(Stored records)
=-=-=

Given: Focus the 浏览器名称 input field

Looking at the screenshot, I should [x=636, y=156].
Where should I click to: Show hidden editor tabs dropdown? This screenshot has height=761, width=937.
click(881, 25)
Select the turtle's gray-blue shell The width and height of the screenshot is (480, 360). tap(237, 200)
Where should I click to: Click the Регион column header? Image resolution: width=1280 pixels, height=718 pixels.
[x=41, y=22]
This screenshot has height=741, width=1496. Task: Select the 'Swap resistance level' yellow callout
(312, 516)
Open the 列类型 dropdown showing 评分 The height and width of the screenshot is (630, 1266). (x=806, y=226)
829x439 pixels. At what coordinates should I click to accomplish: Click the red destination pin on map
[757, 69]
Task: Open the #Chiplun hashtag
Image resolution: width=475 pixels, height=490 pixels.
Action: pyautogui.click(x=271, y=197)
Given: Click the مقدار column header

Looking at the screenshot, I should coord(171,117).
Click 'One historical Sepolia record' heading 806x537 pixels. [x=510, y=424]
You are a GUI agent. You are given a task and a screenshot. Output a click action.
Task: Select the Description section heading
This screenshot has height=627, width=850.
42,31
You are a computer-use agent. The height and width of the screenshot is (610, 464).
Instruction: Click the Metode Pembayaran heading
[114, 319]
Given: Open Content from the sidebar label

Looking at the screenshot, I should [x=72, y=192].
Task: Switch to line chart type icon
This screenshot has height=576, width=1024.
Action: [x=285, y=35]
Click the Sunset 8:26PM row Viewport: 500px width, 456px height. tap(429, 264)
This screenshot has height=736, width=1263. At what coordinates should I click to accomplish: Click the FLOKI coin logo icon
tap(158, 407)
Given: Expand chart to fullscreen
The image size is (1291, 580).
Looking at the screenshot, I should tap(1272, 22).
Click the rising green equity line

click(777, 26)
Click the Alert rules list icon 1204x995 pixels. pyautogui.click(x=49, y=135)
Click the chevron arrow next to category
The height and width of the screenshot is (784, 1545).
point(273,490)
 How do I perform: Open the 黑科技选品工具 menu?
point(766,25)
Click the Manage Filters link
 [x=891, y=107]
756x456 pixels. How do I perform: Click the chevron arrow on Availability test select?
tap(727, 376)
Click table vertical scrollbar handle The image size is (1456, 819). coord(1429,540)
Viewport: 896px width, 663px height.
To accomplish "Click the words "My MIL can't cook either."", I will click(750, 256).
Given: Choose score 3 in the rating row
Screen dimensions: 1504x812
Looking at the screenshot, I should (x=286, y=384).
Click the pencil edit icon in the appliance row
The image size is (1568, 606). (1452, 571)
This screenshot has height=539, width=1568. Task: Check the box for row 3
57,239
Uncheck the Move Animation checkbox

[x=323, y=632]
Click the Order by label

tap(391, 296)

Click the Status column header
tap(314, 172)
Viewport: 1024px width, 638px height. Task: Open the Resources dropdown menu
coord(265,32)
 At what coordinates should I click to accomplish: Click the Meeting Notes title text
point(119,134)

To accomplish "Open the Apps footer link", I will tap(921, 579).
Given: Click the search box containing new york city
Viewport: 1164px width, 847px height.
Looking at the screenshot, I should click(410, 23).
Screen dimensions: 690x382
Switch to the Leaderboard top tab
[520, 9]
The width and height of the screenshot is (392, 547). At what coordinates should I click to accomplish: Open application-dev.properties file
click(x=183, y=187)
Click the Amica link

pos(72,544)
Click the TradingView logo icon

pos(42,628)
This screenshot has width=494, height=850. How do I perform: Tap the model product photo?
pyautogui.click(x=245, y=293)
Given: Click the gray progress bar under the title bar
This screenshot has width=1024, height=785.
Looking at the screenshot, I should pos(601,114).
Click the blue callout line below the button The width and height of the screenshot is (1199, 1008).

=-=-=

> **WHAT YOU HAVE TO DO**: Tally the lines of the data that include the word "agent". Reply with the number only.

> **ANSWER FOR THE TASK**: 2